== Supplied data

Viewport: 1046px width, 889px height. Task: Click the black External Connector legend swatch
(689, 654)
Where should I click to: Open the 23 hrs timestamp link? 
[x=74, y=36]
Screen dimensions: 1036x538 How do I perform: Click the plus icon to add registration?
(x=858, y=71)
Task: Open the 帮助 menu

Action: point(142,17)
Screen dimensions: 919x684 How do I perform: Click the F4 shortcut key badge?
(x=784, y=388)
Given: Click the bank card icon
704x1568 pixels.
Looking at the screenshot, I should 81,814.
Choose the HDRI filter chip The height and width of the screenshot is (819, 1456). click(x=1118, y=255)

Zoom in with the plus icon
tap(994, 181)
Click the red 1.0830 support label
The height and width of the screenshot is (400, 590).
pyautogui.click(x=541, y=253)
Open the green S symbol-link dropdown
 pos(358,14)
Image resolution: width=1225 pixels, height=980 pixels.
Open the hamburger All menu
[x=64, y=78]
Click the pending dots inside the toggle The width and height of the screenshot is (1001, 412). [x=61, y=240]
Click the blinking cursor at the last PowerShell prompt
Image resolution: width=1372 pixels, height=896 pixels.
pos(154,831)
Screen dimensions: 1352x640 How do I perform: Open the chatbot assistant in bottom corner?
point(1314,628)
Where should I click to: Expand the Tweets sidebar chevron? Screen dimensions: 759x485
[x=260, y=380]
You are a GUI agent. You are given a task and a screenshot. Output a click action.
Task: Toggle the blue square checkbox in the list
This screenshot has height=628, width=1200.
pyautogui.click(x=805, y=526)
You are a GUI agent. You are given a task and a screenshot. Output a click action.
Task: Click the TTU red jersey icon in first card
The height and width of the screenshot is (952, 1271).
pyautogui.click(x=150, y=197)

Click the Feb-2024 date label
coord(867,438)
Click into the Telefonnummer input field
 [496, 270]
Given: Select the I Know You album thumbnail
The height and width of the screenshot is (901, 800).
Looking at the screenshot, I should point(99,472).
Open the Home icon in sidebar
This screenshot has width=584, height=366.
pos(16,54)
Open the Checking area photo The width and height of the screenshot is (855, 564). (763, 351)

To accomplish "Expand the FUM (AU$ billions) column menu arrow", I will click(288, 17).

====

About this task:
The reply should consist of the records, reproduced exactly.

Solution to this task:
Viewport: 1046px width, 889px height. Task: Click the black External Connector legend swatch
(689, 654)
Where should I click to: Open the 23 hrs timestamp link? 
[x=74, y=36]
Screen dimensions: 1036x538 How do I perform: Click the plus icon to add registration?
(x=858, y=71)
Task: Open the 帮助 menu

Action: point(142,17)
Screen dimensions: 919x684 How do I perform: Click the F4 shortcut key badge?
(x=784, y=388)
Given: Click the bank card icon
704x1568 pixels.
Looking at the screenshot, I should 81,814.
Choose the HDRI filter chip The height and width of the screenshot is (819, 1456). click(x=1118, y=255)

Zoom in with the plus icon
tap(994, 181)
Click the red 1.0830 support label
The height and width of the screenshot is (400, 590).
pyautogui.click(x=541, y=253)
Open the green S symbol-link dropdown
 pos(358,14)
Image resolution: width=1225 pixels, height=980 pixels.
Open the hamburger All menu
[x=64, y=78]
Click the pending dots inside the toggle The width and height of the screenshot is (1001, 412). [x=61, y=240]
Click the blinking cursor at the last PowerShell prompt
Image resolution: width=1372 pixels, height=896 pixels.
pos(154,831)
Screen dimensions: 1352x640 How do I perform: Open the chatbot assistant in bottom corner?
point(1314,628)
Where should I click to: Expand the Tweets sidebar chevron? Screen dimensions: 759x485
[x=260, y=380]
You are a GUI agent. You are given a task and a screenshot. Output a click action.
Task: Toggle the blue square checkbox in the list
This screenshot has height=628, width=1200.
pyautogui.click(x=805, y=526)
You are a GUI agent. You are given a task and a screenshot. Output a click action.
Task: Click the TTU red jersey icon in first card
The height and width of the screenshot is (952, 1271).
pyautogui.click(x=150, y=197)

Click the Feb-2024 date label
coord(867,438)
Click into the Telefonnummer input field
 [496, 270]
Given: Select the I Know You album thumbnail
The height and width of the screenshot is (901, 800).
Looking at the screenshot, I should point(99,472).
Open the Home icon in sidebar
This screenshot has width=584, height=366.
pos(16,54)
Open the Checking area photo The width and height of the screenshot is (855, 564). (763, 351)

To accomplish "Expand the FUM (AU$ billions) column menu arrow", I will click(288, 17).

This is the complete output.